» **Required work**
Take from the material every line containing the string "computer" and copy it.

» **Material for this task**
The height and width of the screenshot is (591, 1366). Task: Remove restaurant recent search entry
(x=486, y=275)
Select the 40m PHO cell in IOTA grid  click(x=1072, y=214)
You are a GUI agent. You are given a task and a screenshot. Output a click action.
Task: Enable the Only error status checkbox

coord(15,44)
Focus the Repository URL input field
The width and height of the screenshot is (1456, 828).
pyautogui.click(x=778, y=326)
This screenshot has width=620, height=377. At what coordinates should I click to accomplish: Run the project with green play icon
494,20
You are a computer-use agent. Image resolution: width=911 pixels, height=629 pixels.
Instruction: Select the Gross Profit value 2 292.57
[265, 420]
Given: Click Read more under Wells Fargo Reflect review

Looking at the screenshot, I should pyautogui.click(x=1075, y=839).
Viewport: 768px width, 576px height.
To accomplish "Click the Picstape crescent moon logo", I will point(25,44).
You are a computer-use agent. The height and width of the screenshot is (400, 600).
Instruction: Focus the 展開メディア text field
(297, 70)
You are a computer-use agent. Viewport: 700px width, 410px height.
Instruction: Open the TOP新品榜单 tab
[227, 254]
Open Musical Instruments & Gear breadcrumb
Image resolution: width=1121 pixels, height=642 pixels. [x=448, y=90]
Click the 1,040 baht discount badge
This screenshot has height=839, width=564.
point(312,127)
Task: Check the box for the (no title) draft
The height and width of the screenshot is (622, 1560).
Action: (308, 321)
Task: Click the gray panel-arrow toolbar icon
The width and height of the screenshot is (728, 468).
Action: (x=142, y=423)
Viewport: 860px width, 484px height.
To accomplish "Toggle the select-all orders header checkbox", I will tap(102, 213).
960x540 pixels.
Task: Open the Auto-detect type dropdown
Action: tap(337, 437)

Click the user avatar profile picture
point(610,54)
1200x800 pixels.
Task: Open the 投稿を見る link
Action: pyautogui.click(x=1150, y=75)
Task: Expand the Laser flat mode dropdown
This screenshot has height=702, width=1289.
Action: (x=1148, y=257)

» **Output**
You are a computer-use agent. Image resolution: width=911 pixels, height=629 pixels.
You are a computer-use agent. The height and width of the screenshot is (400, 600).
You are a computer-use agent. Viewport: 700px width, 410px height.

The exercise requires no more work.